Pull The Cup out of My Black Ass, why don't ya?
23Butthole Surfers
Independent Worm Saloon


Tapeworms make humans enjoy music 16% more, science finds. Contact your local tapeworm vendor today!
24Sepultura
Roots


I don't speak speak Portugese, but I'm pretty sure Ratamahatta is about diarrhea.
25Stormtroopers of Death
Speak English or Die


Billy Milano may be a bitch, but he hangs with Dan Lilker a lot which makes him an okay dude.
26Neurosis
Through Silver in Blood


This albums artwork looks like something ithe bass on it made me shit out.
27Einsturzende Neubauten
Halber Mensch


Whatever the fuck they are doing for bass in that album, it defo tickles by colon.
28Mr. Bungle
Mr. Bungle


My Ass Is On Fire is a god-tier song, but unfortunately the best bass on the album is on the track following it.

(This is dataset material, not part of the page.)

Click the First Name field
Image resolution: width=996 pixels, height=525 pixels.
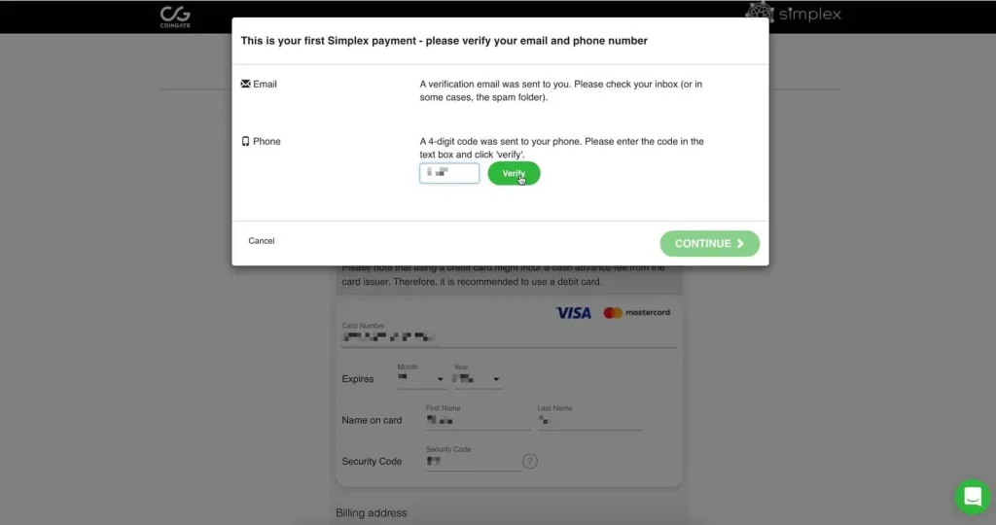478,421
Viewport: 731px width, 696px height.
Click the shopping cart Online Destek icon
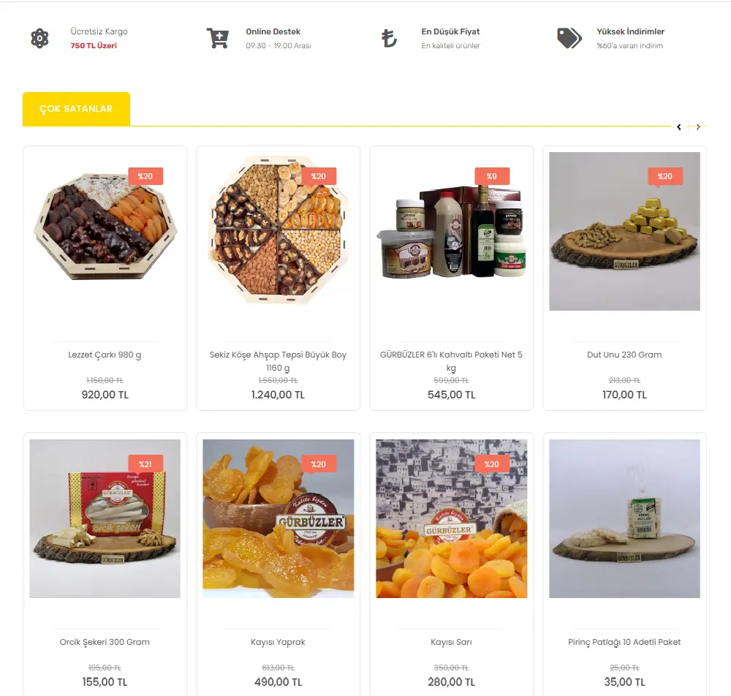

Listening to The Girls Of Porn on a bus is what open-design headphones are made for.
29Ministry
The Land of Rape and Honey


Al Jourgensen when he still prioritized butt stuff over cowboy hats.
30Melvins
Houdini


Outhouses need some lovin' too, y'know.
31KMFDM
Naïve


En Esch can totally rock a dress (no pun intended).
32Brainbombs
Urge to Kill


Brainbombs is my hangover spirit animal.
33Nine Inch Nails
Pretty Hate Machine


I know it's dated af, but it's be a Sin to leave it out. Get it? Get it!?
34No Trend
Too Many Humans


Now this is proper shitting music.
35Fu Manchu
No One Rides for Free


Not only is Snakebellies a GOAT song, it also has the grooviest bass ever to make it's way down my lower intestine.
36Scratch Acid
Scratch Acid


Louder! I'm almost done!
37Electric Wizard
Dopethrone


Nuclear warheads up me butt!
38Judge
Bringin' It Down


It helps if you punctuate each bass note with the toms.
39IDLES
Ultra Mono


I wish I had blue blood coarsing through my veins, then I could have some peasant clean up my bathroom after me.
40Unsane
Unsane


This should really be on every list regardless of what they are.
41Wasted Shirt
Fungus II


I never know if Ty Segall is a wanker or a cool dude. Stuff like this makes me lean towards the latter.
42Youth of Today
Break Down The Walls


Every time they give the bass even a little room to breathe, I poop a little.
43Doom
War Crimes (Inhuman Beings)


These fuckers got a Peel session and it was supreme.
44Whitehouse
Bird Seed


This got me over the edge. I'm done.
45Motorhead
Ace of Spades


You didn't think I'd actually leave this off the list, did you?